Data extracted from a collection
***
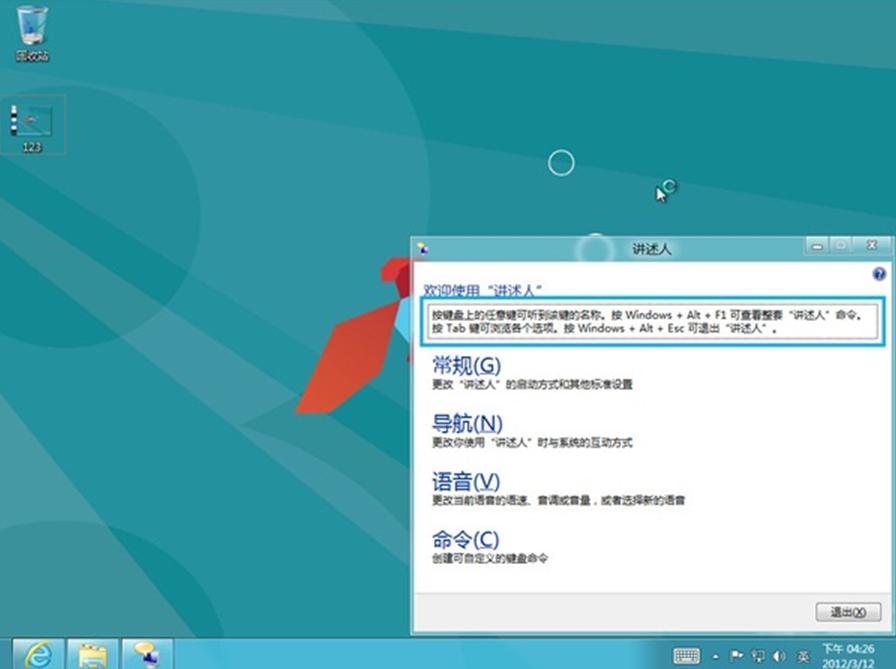Select the 123 desktop shortcut
Viewport: 896px width, 669px height.
(x=32, y=126)
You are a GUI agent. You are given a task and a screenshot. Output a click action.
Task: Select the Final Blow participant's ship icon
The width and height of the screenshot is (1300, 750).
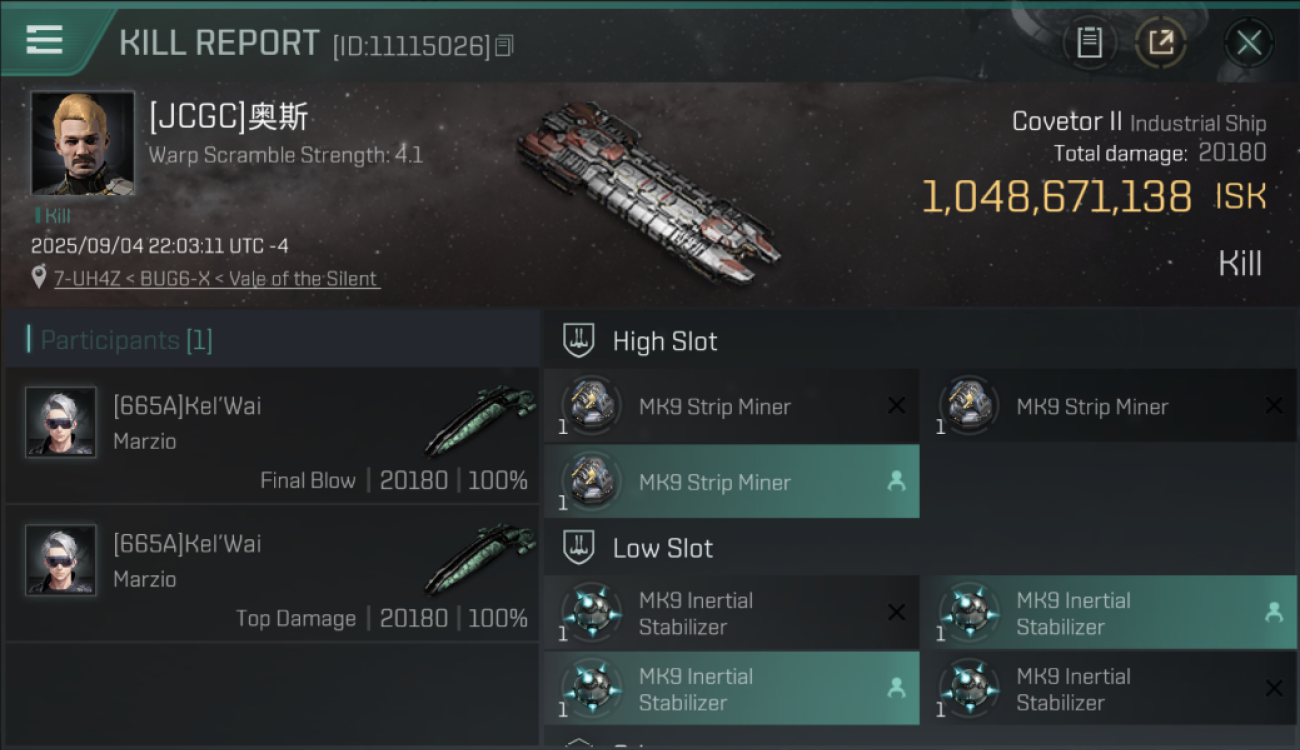[480, 420]
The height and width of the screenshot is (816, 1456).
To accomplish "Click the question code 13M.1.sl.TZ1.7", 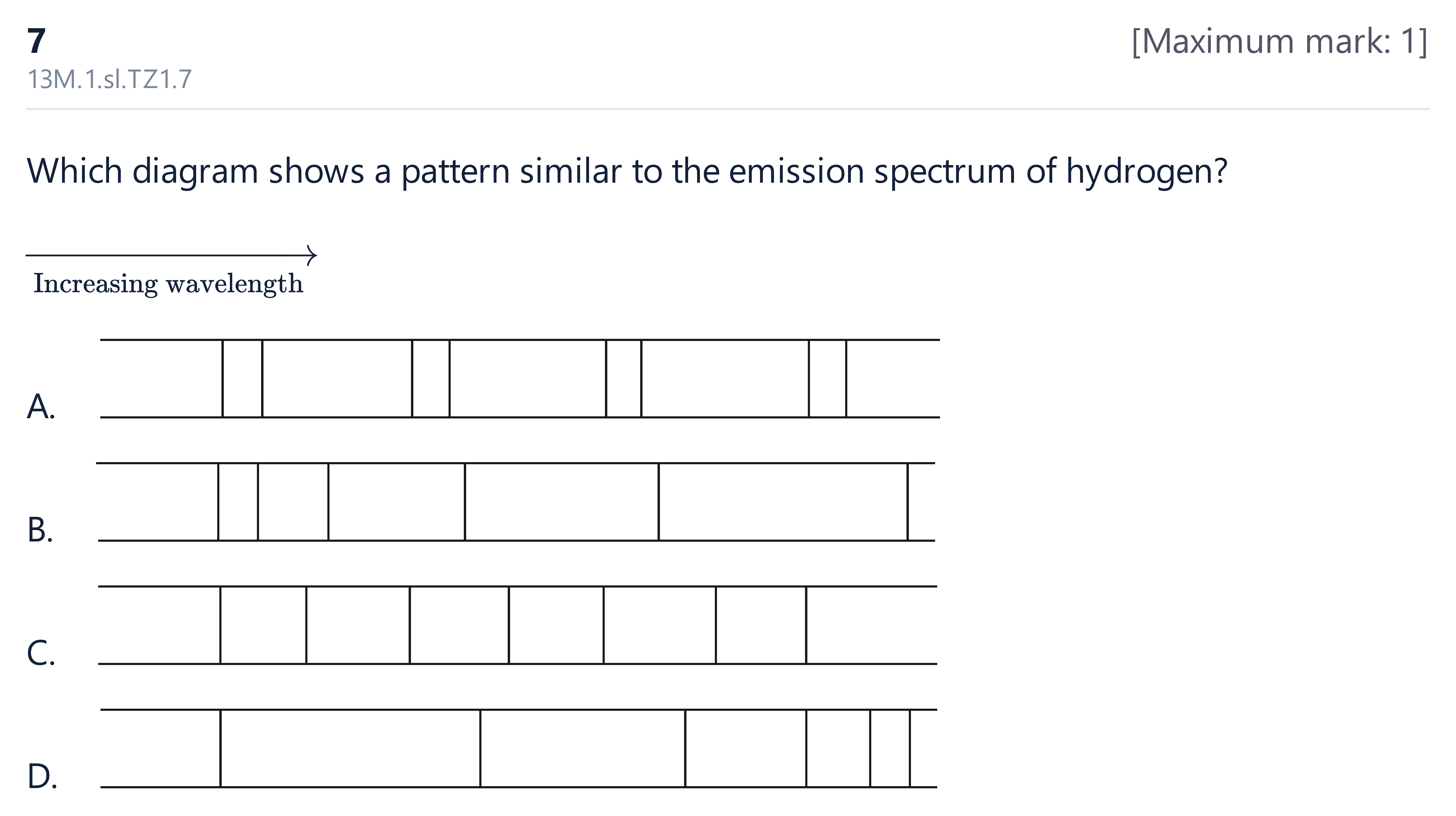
***
*Aim of the task*
Print exactly the line containing "You are a GUI" and every line after it through the final line above, and leave all pictures out.

*Solved exercise*
You are a GUI agent. You are given a task and a screenshot. Output a click action.
Task: Select the Final Blow participant's ship icon
The width and height of the screenshot is (1300, 750).
[480, 420]
The height and width of the screenshot is (816, 1456).
To accomplish "Click the question code 13M.1.sl.TZ1.7", 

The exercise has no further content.